_Selected text_:

---

First [home] game we ever played, at halftime we had [former Colts stars] run out, and we announced all of them… They gave Johnny Unitas almost a 10 minute standing ovation.
I had asked all the guys [former Colts] to participate and come out and support the Stallions. And they did, the guys who were living in town here. Most of us always stayed here in town. We weren’t making enough money to be able to bounce around and have houses in Florida.
There was so much history, so much nostalgia there with the Colts being there. You talk about Tom Matte, who played for the Colts but also did color commentating for us. And you got Bruce Cunningham and all those guys that were there and always talked about it; Johnny Unitas coming to some of the games. It made for a great place to be.
You could feel the energy and feel the history… Some great football games had taken place in that stadium.
The old Colts Band played, the people were doing the old C-O-L-T-S cheer, the stadium was rocking. And so people really embraced the team.
I can remember walking around in games there after the lawsuit, people walking around in T-shirts that said “F**k Tagliabue.” [Paul Tagliabue was NFL commisioner at the time.] The PA announcer would do the intros and he would say, “Your Baltimore CFL…” and he would let it hang there and 35,000 people would yell “Colts!” The team was really good too, which helps.
We did as much as we possibly could without getting ourselves in trouble.
We opened up the regular season in Toronto and beat the Argos and came back and hosted Doug Flutie and the Stampeders. The CFL really wanted this American expansion to work. It was strategic, Flutie was the face of the league… The way the CFL set it up, it was the day before when the teams travel in, they had Flutie [have] a press conference right after Don Mathews had one and clearly that helped sell tickets as well. We...hung tough with the Stampeders for three quarters, they were probably the class of the league that year.
Despite the loss to Calgary in the first home game, fans were hooked. Baltimore led the CFL in attendance in 1994, averaging 37,000 fans per game, roughly 7,500 more than the next team, Edmonton.
On the field, it was clear Popp and Matthews had assembled a winning team. While Shreveport, Sacramento and Las Vegas — the CFL’s other new American expansion teams — finished a combined 17–36–1, Baltimore galloped to a 12–6 record.
Baltimore didn’t just have a football team, they had a good football team.
They made typical mistakes that any football team would make early in the year, but those things kind of ironed out fairly quickly… As the season progressed, as they started to pile up a couple of wins, you could see that they had the making [of a great team].
Initially I think most of the people came out of curiosity, as a looksee, let’s see what this is all about… After they saw the product on the field and the caliber of play the excitement just continued to grow, and grow to the point where our fans were showing up at practice.
I remember they practiced on an abandoned high school field, but it had glass, it had condoms, it had all kind of nasty stuff. The bleachers were terrible. And I remember this one day, it was late in the season and something was going on because the offense and defense were getting chippy. And all of a sudden a big brawl breaks out. It was the best football fight I’ve ever seen. And these were teammates! Throwing punches at each other, taking their helmets off and throwing punches. It went on for five minutes, it took awhile to get in control. And afterward I went to the locker room, they had to come back to Memorial Stadium where the locker room was, and I went in and everybody was like, “Hey, that was fun!”

---

_Data block_:
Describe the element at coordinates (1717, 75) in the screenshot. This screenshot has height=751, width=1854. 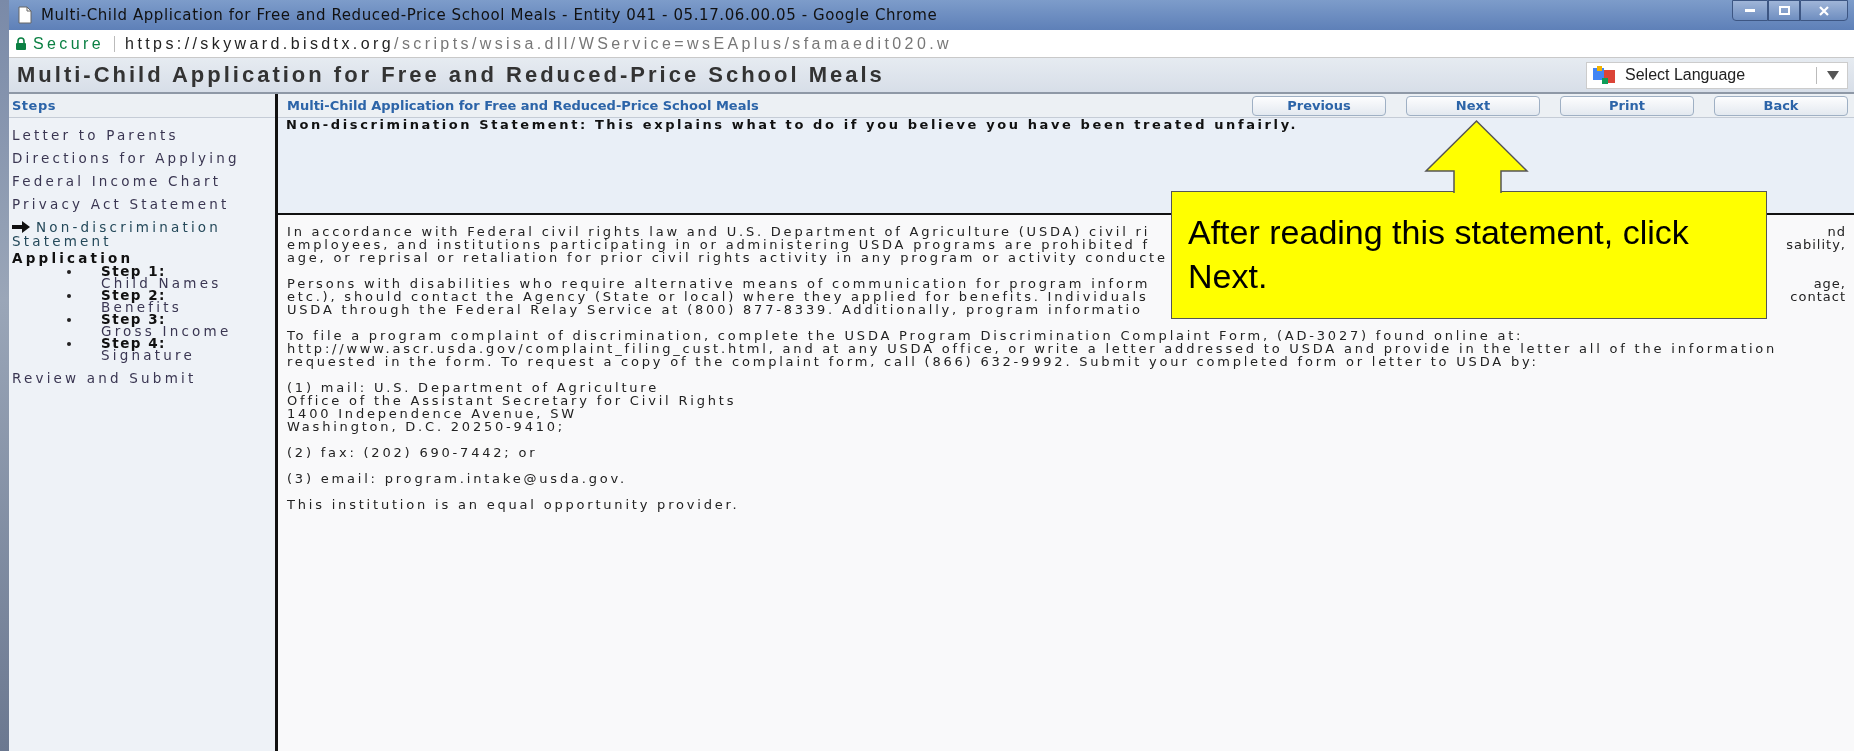
I see `language-select: Select Language` at that location.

---

_Problems to work on_:
**1)** Translate this sentence from the Baltimore CFL text into Spanish: "We did as much as we possibly could without getting ourselves in trouble."
**2)** Answer these from the Baltimore CFL text:
(a) In which city did the team open the regular season?
(b) How many fans per game did Baltimore average in 1994?
(c) What record did Baltimore finish with?
**3)** The Baltimore CFL text mentions other new American expansion teams besides Baltimore. List all of them.

_List of answers_:
**1)** Hicimos todo lo que pudimos sin meternos en problemas.

**2)**
(a) Toronto
(b) 37,000
(c) 12–6

**3)**
Shreveport
Sacramento
Las Vegas